In dieser Zeit trat eine weitere wichtige Entwicklung in der Geschichte der Bruderschaften ein. Eine Gebetsbruderschaft aus dem 11. Jahrhundert war die „St.-Vitus-Bruderschaft“ in Goslar. Ihre Hauptaufgabe war das Gebetsgedenken der verstorbenen Brüder und die Armenspeisung. Hier tritt nun zum ersten Mal die caritative Bedeutung der Bruderschaften in den Blick, die Sorge für die Armen. Für die weitere Entwicklung der Bruderschaften bis zum heutigen Tag, ist diese Aufgabe bedeutend geworden und geblieben.

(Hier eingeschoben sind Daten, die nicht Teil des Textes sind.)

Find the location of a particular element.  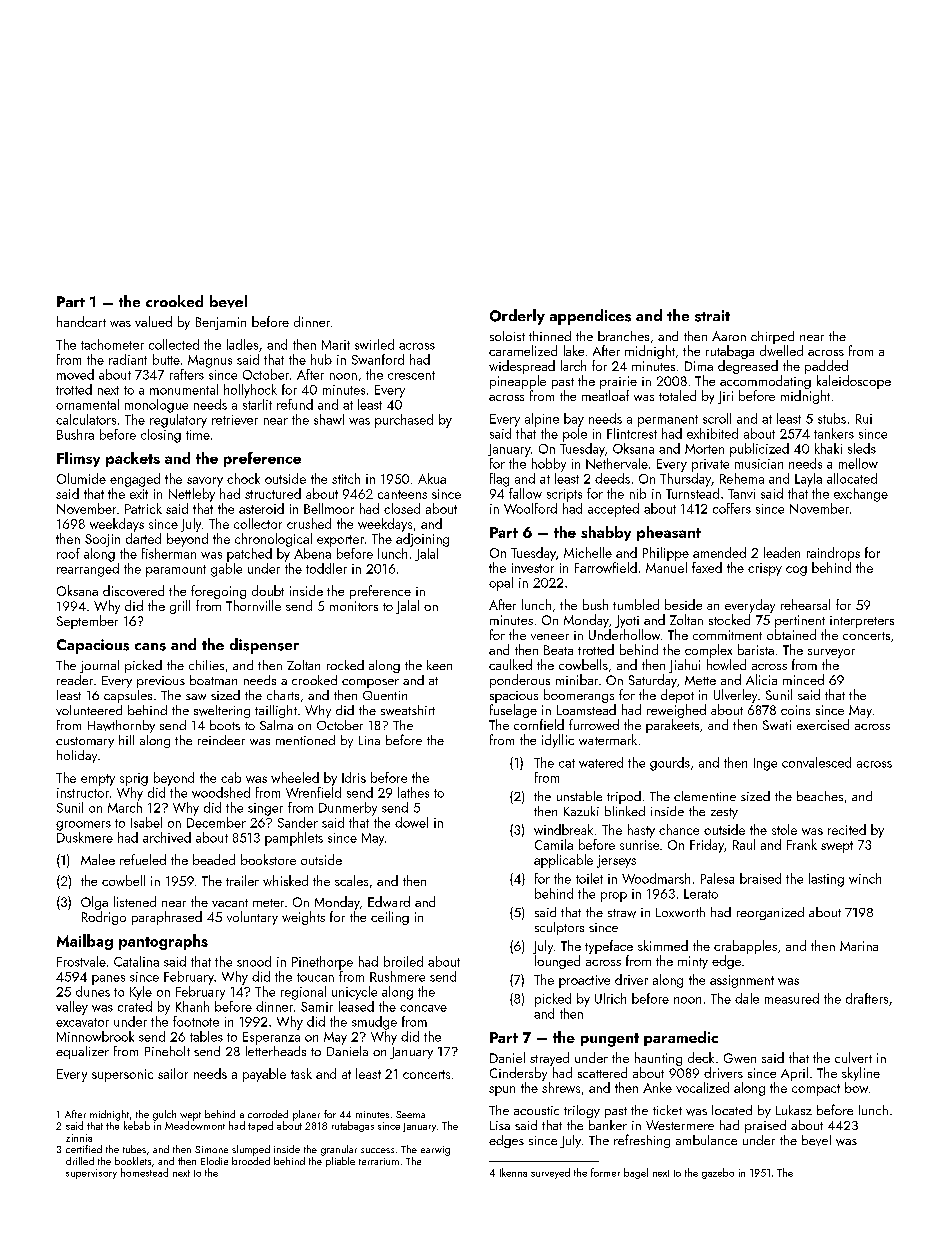

previous is located at coordinates (161, 682).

Ein letzter wichtiger Gesichtspunkt, um die Geschichte der Bruderschaften zu verstehen, ist die Bedeutung von Pfarreien und Kirchen, für das Entstehen von Bruderschaften. Sie entstanden vorwiegend in den Städten, indem sie sich an die eine oder andere Pfarrei oder Ordenskirche am Ort anschlossen und hier ihr eigentliches und geistliches Zentrum hatten. Ein Höhepunkt im Leben der Bruderschaft bildete die Jahresgedächtnisfeier mit dem Jahreshauptgottesdienst der Bruderschaft zu einem bestimmten Termin, der meist mit dem Patronat der Bruderschaft zusammenfiel. Nach dieser heiligen Messe, trafen sich dann die Mitglieder zum Bruderschaftsmahl, sodass auch dem Gemeinschaftscharakter untereinander eine besondere Bedeutung beigemessen wurde. Der geschichtliche Grundriss der kirchlichen Bruderschaften und seiner wichtigsten Charakteristika, sind nun zusammengefasst worden. Die wichtigsten Anliegen der Bruderschaften, das Gebet für die lebenden und verstorbenen Mitglieder der Bruderschaft und die Fürsorge für die Armen, sind deutlich hervorgetreten. Man kann mit Recht sagen, dass Bruderschaften ihrem Wesen nach immer kirchlich waren und sind. Zur Vollständigkeit sei noch die Entwicklung der Bruderschaften von der Reformation bis zur Neuzeit dargestellt. In den, von der Reformation betroffenen Gebieten, gingen die Bruderschaften aufgrund von Verboten und Auflösungen durch die neue Obrigkeit unter. Auch die nachfolgende Aufklärung und die durch sie ausgelöste Säkularisierung bzw. die Gedankenströmungen des Humanismus schafften nur wenig Raum, für ein Erstarken bzw. einer Wiederbelebung des christlich-kirchlichen Bruderschaftsgedankens. In katholisch regierten Gebieten wandelten sich die Bruderschaften zu Vereinen der Volksfrömmigkeit und waren nach dem Erblühen in der Barockzeit nur noch im liturgischen Bereich anzusiedeln. So entstanden neue Bruderschaften zum „Herzen Jesu“, zum „Hl. Josef“, besonders auch zur Mutter Gottes und anderen Heiligen. Die Bruderschaften wurden in der Folgezeit mehr und mehr verzweckt und dienten der kirchlichen Sozialisation und der religiösen Erziehung in erheblichem Maße. Die ursprüngliche Art von Bruderschaften ist nur noch in historischen Gebetsbruderschaften und den historischen Schützenbruderschaften erhalten geblieben. Jedoch bleiben die bestehenden, mittelalterlichen und neuzeitlichen Bruderschaften für die Geschichte der christlichen Frömmigkeit, Mentalität und der religiösen Volkskunde von großer Bedeutung.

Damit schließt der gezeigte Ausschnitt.